Passage for review
___

Keypoint robustness: Random keypoints yield results similar to using no keypoint loss (degenerating to Eq. 2), whereas semantically meaningful keypoints consistently improve results.
Abstraction level control: The number of curves naturally controls the degree of abstraction — more curves capture finer details.
Robustness to in-the-wild reconstruction: The method successfully abstracts shapes reconstructed from photographs with significant geometric artifacts.

Applications¶

Interactive feature control: Users progressively add details by selecting keypoints (e.g., airplane wheels, Nefertiti's headband).
Shape deformation: Curves serve as intuitive deformation handles; deformations are propagated to the surface via Euclidean distance-based skinning weights. In a user study (\(N=42\)), WIR3D deformations were judged more preferable 80% of the time.

Highlights & Insights¶

Exploiting the differential sensitivity of distinct CLIP architectures to geometry versus semantic concepts is an elegant design choice.
The pipeline of keypoints → spatial weight maps → weighted CLIP intermediate-layer loss provides a principled mechanism for precisely directing 2D visual foundation model knowledge toward 3D representation.
SDF regularization not only ensures geometric fidelity but also incidentally endows the curves with the capacity to serve as deformation handles.
The method imposes no requirements on input mesh quality or topology, making it highly practical.

___

Data shown
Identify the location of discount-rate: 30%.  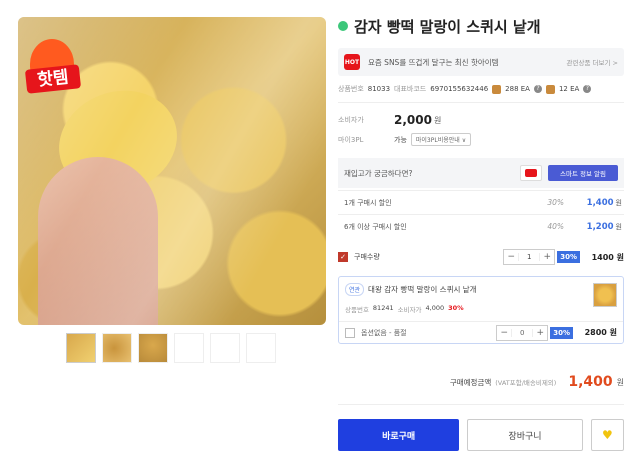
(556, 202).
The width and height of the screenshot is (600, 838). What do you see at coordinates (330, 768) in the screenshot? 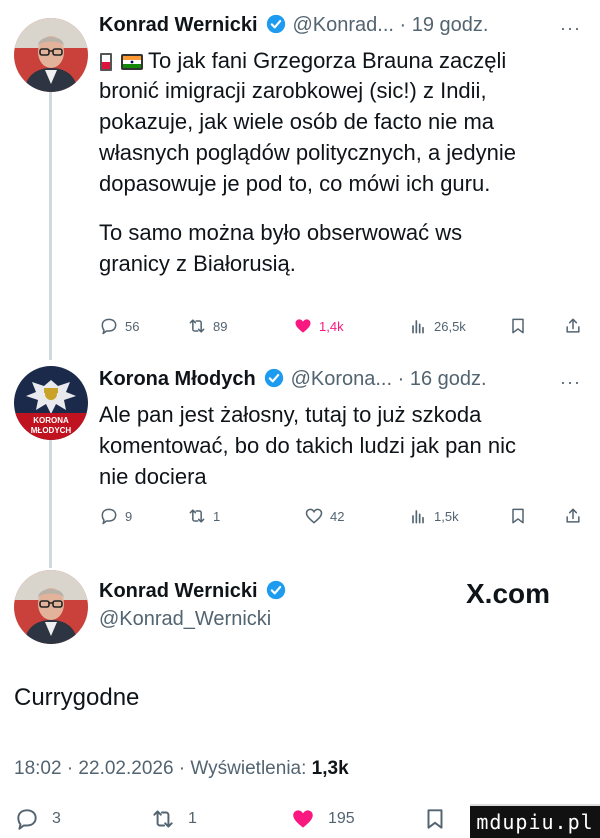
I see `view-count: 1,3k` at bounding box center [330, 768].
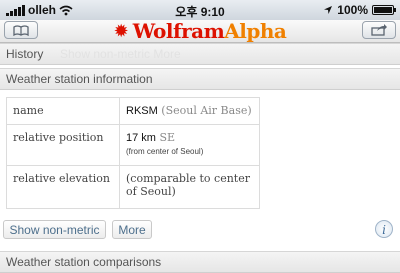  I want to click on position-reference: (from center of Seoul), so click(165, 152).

___

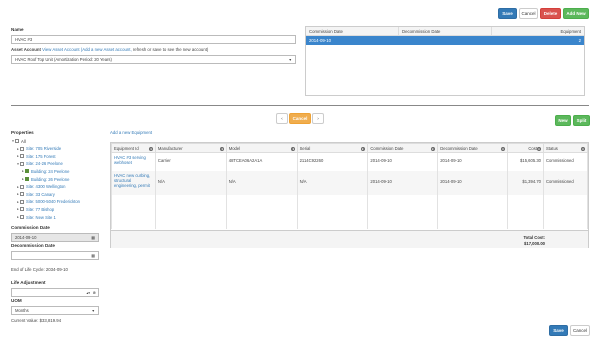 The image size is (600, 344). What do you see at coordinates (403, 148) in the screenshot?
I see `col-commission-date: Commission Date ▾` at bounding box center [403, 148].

___

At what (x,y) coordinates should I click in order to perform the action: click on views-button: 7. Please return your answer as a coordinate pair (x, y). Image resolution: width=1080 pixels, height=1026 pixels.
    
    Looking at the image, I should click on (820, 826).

___

Work task
Extend the passage on WIR3D curve abstraction, starting after its last point about input mesh quality and topology. The lines are separate material, unrelated to the passage on WIR3D curve abstraction.

Written reply
Limitations & Future Work¶

Quality is dependent on keypoint quality; random keypoints degrade performance to the level of using no keypoints.
Preprocessing is time-consuming: neural SDF fitting, automatic keypoint detection, and Freestyle rendering can take up to 2 hours for complex models.
The default setting of 20 curves per stage may be insufficient for shapes with highly complex geometry.
The optimization relies purely on CLIP-based rendering comparison, with no guarantee of reliable abstraction for all texture types.

Shape decomposition: Tulsiani (cuboids), CvxNet (convex polyhedra) — focused on reconstruction rather than abstraction.
Non-photorealistic rendering: Occluding contours (view-inconsistent), NEF/implicit edge fields (focused on geometric boundaries, incapable of abstraction).
Curve abstraction: CLIPasso (2D sketch abstraction), 3Doodle (3D curves but with global supervision, insensitive to fine details).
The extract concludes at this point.